Cela peut surprendre, car on se dit que les champions dont vous parlez et qui sont arrivés au plus haut niveau mondial n'ont justement pas forcément besoin de cette aide, étant donné qu’ils sont déjà dans la lumière…
J.L. : Quand on parle des sponsors, cela peut se comprendre, ils sont là pour faire du business. Mais pour les fédérations ou les autres partenaires, il y a un manque de considération. Et c'est pour cela que certains athlètes arrêtent de manière précoce. Il y a pas mal de gâchis à cause de cela.
Concrètement, que se passera-t-il si vous n'arrivez pas à récupérer l'argent ciblé par votre cagnotte ? Est-ce que cela peut-être un frein pour votre préparation pour Paris 2024 ?
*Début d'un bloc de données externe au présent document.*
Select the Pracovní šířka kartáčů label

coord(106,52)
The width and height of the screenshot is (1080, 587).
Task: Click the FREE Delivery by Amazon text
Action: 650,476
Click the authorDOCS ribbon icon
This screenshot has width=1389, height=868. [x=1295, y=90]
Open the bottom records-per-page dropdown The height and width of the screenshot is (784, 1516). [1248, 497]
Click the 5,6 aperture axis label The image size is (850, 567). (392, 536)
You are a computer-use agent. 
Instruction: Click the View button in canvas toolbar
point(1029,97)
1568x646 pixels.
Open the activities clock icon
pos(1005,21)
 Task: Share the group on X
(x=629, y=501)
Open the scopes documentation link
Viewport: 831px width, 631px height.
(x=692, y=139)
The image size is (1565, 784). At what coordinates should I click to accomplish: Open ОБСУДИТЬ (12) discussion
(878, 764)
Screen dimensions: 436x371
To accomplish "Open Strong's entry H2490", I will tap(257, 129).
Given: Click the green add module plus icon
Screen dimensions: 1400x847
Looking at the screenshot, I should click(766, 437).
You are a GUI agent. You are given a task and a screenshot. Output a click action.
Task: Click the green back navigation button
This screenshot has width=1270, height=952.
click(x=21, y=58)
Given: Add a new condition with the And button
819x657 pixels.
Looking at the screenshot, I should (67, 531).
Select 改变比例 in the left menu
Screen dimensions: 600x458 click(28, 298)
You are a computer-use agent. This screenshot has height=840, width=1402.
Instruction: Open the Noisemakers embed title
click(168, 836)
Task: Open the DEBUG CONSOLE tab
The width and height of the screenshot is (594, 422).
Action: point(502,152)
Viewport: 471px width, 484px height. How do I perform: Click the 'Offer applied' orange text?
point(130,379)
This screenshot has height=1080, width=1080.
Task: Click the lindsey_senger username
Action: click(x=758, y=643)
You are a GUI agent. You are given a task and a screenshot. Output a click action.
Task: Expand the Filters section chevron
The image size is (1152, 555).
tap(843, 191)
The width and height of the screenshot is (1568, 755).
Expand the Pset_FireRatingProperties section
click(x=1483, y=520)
J.L. : Ce serait totalement un frein. La preuve ? En début d'année, je travaillais pour pouvoir financer ma saison. Ça m'a permis de financer mon coach et ce dont j'avais besoin. Mais aujourd'hui, j'ai lancé ma cagnotte pour arrêter de travailler et me concentrer sur ma préparation. Si je n'avais pas reçu d'aide avec ma cagnotte, j'aurais dû prendre une décision. Alors peut-être pas cette année, comme il y a Paris mais l'année prochaine. Là, je sais que je mets tout en place car il y a ce projet de longue date avec les Jeux Olympiques. Mais pour les années à venir, ce n'est pas garanti que je continue à très haut niveau s'il n'y a pas d'aides derrière. S'il n'y a pas d'argent, ce n'est pas le monde des "Bisounours".
C'est devenu un sujet important dans votre milieu et avec les autres sportifs ?
J.L. : J'ai des collègues qui se battent aussi comme moi pour réussir à être considéré à leur juste valeur et avoir une certaine rémunération. Certains ont fait des dossiers de sponsoring pour cela. Malheureusement, on se retrouve à devoir faire ça alors que ce n'est pas notre travail. On devrait plus pouvoir se concentrer sur notre saison. Mais on éparpille notre énergie à droite et à gauche en allant dans les entreprises, par exemple pour réussir à se faire entendre. Mais j'ai aussi quelques collègues qui ont arrêté d'y croire et cela se ressent sur leurs performances.